What do blackjack and cattle feeding have in common?

Livestock Outlook: Marketing corn through cattle can add value. It also adds risk that must be managed.

July 17, 2024

4 Min Read
closeup of ear of corn
CORN CHOICES: So, what will you do with corn come fall? Adding value by feeding it to cattle is an attractive option, but it entails additional risk. Gil Gullickson

Splitting pairs and doubling down are both strategies in blackjack. If used correctly, they can increase your chances of winning.

When you’re dealt a pair of low-value cards (2s, 3s, 6s, 7s, 8s) — especially if the dealer’s up card is weak (2 through 6) — you should split them into two separate hands. You must place an additional bet equal to your original wager to split. Each of the split cards then becomes the first card of a new hand, and you play each hand independently.

Doubling down typically is used when you have a strong starting hand, such as a total of 9, 10 or 11, and the dealer’s up card is weak. Doubling down allows you to increase your bet and potentially win double the amount if you win the hand. It’s risky because if you get dealt a low card, you can’t hit again and could risk losing twice as many chips.

Many novice blackjack players like to play it safe by keeping bets low. But sometimes, playing it safe can convert a favorable hand into a wasted opportunity.

Marketing corn, marketing cattle and marketing corn through cattle share some of these same attributes. It’s about getting the balance right between playing it safe and taking a risk by identifying where the advantages exist.

No clear choice exists this year

The USDA currently projects the 2024-25 season-average corn price at $4.40 per bushel.

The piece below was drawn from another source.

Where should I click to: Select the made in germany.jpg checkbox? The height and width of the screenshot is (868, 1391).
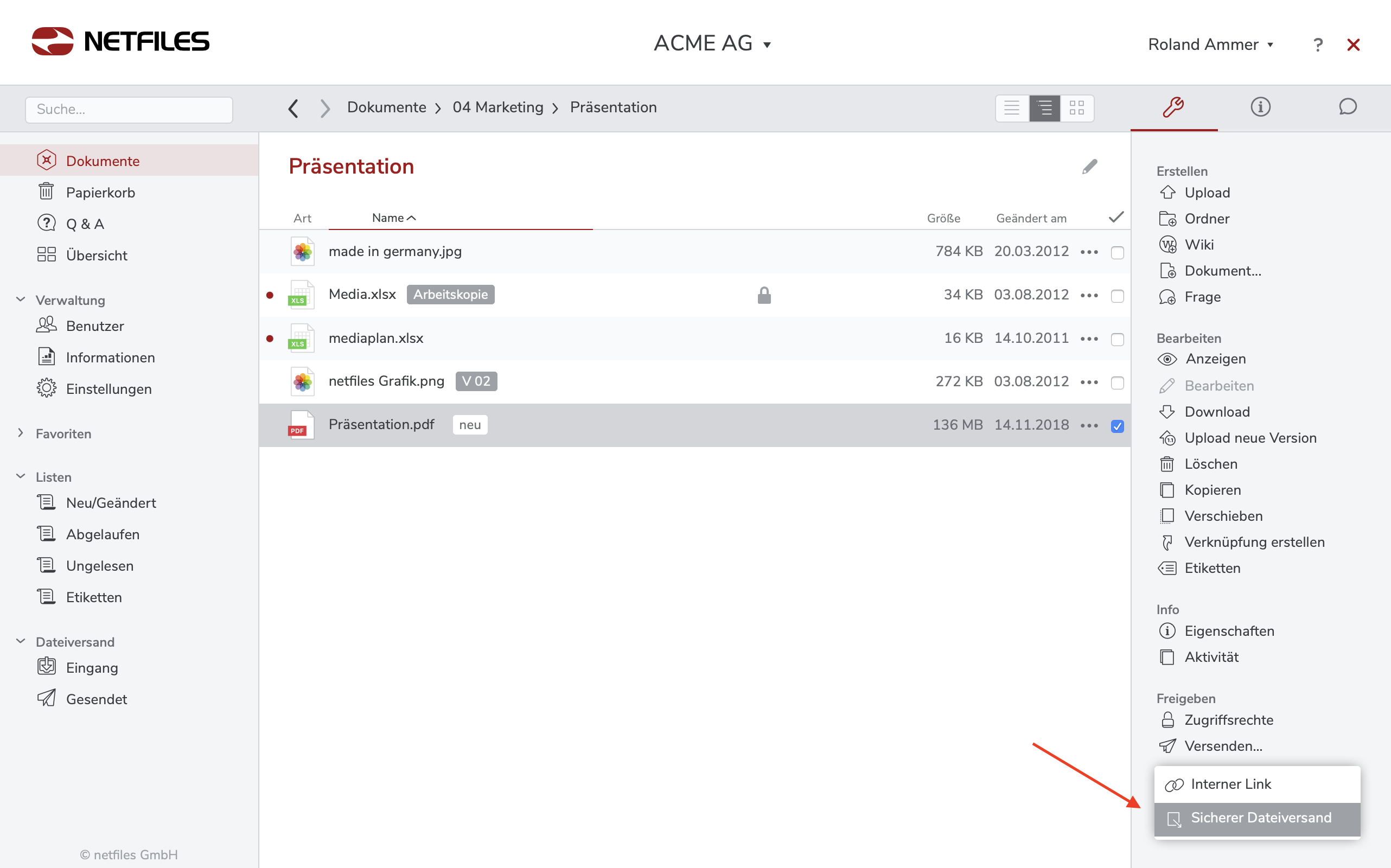pos(1116,253)

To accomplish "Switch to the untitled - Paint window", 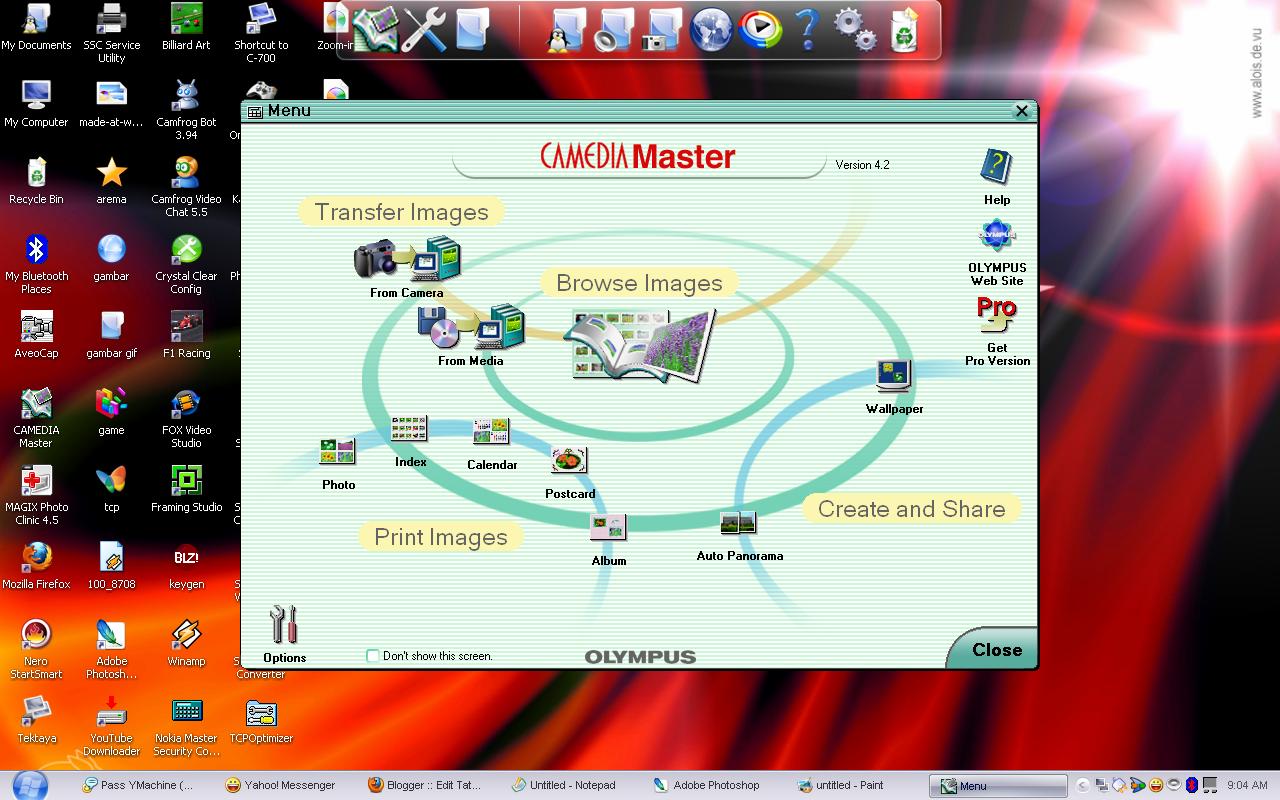I will click(x=851, y=785).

Futures prices, adjusted for a historical Iowa basis, project a more pessimistic $4.10 per bushel. Both are below estimated corn production costs.

Iowa State University's finishing yearling steer costs and returns data indicates cattle-feeding margins have been volatile so far this year. In 2024’s first four months, cattle-feeding margins ran from a loss of $307 per head in January to a profit of $362 per head in June. Summer margins should be positive. But future markets suggest losses returning this fall. Overall, 2024 margins may average near breakeven. Next year’s margins look worse, but rarely can producers lock in a profit at or before placement.

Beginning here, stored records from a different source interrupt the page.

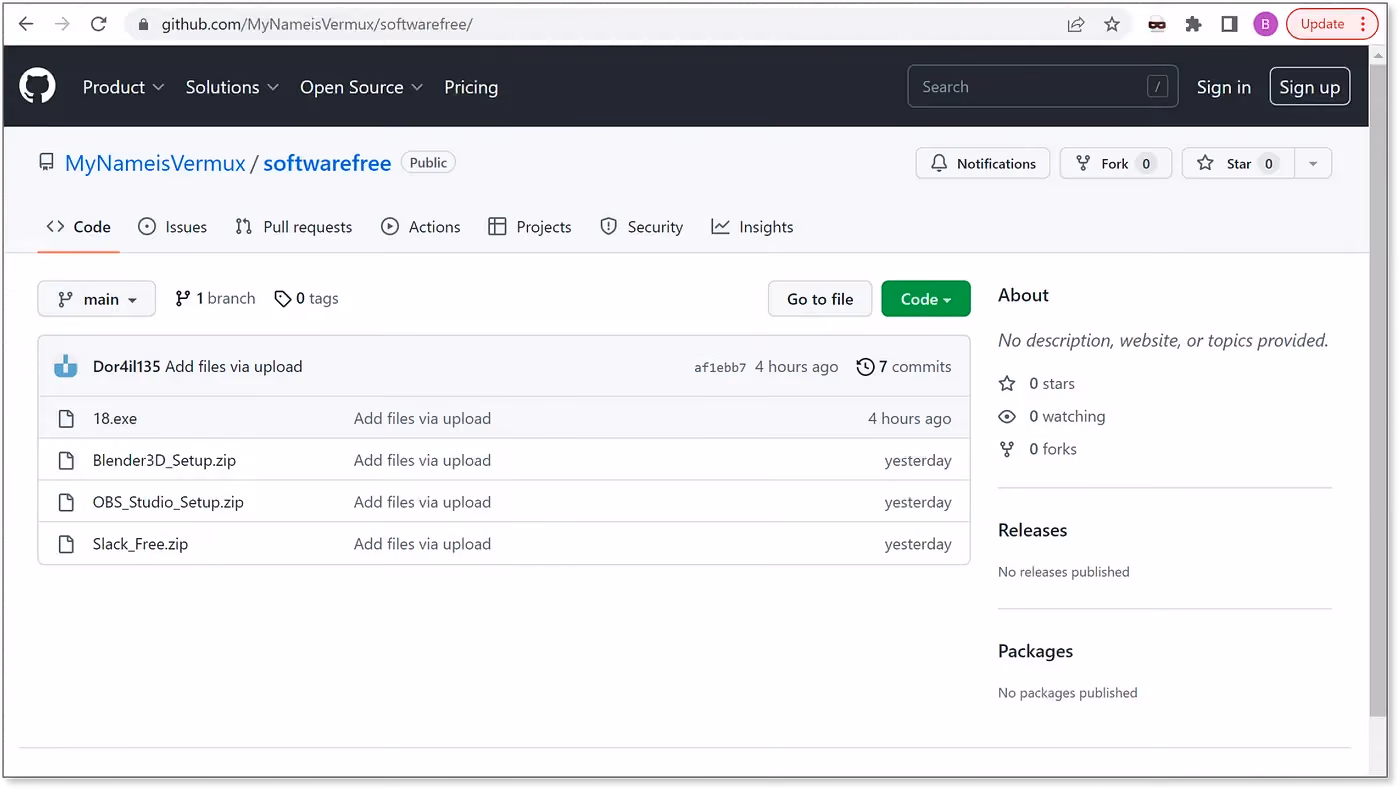
Task: Open the browser side panel icon
Action: (1229, 24)
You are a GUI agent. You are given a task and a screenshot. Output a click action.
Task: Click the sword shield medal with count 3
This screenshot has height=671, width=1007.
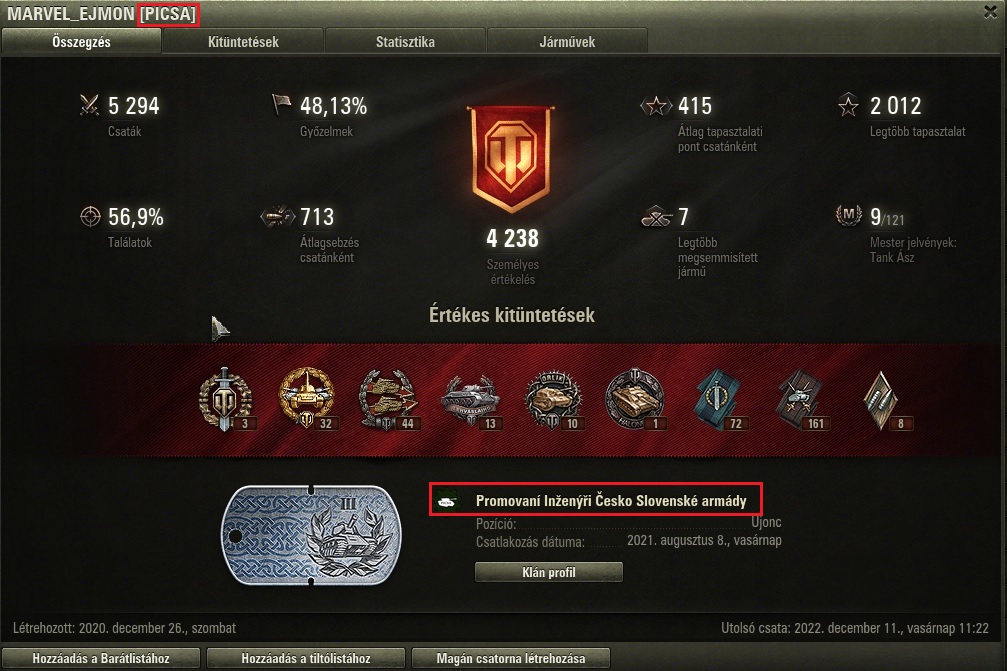point(225,399)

Historically, farmer-feeders have used cattle as an alternative way to market corn and diversify their operations. When corn prices were high, farmers sold corn for cash. When corn prices were low, they fed cattle if they could find reasonably priced feeder cattle.

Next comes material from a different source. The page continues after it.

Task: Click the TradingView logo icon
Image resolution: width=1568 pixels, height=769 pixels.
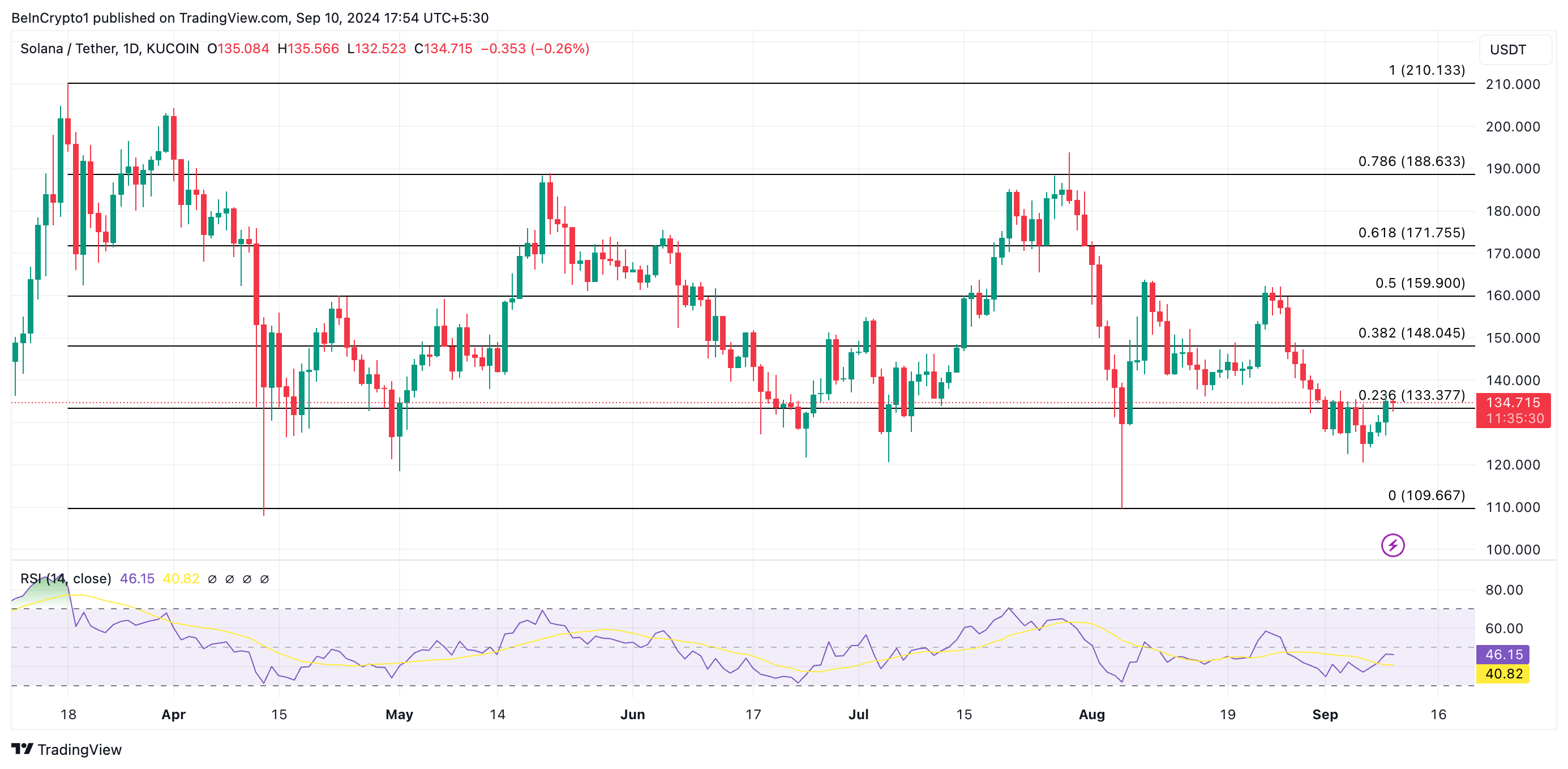Action: [x=22, y=749]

To effectively feed cattle, corn farmers need the labor, facilities, knowledge and relationships to do so. An alternative is custom feeding. An Iowa Beef Center Feedlot Operator Survey shows that 24% of cattle that are custom fed typically are owned by crop operations, not feeding cattle.

Cattle feeding carries risk

Factors that impact cattle-feeding profitability include:

  • feeder and fed cattle prices

  • feed prices

  • feeding costs

  • feed conversion

  • average daily gain

  • death losses

In a survey, Iowa feedlot operators listed ability to grow their own corn as the most important factor for improving the cost of production.

Corn farmers marketing corn through cattle potentially delay income and may require additional financing. The effects of higher interest rates on operating costs are significant in the current environment.

In June 2021, the interest cost for an 800-pound feeder steer ran about $28 per head. By this June, the interest expense had ballooned to about $95 per head if working solely from borrowed capital.

The interest expense more than tripled because interest rates nearly doubled and cattle prices climbed about 80%. This increase narrows margins quickly and raises risk because of a higher investment cost. The total interest expense attributed to a feeder animal includes capital to buy the animal and money for inputs to finish it.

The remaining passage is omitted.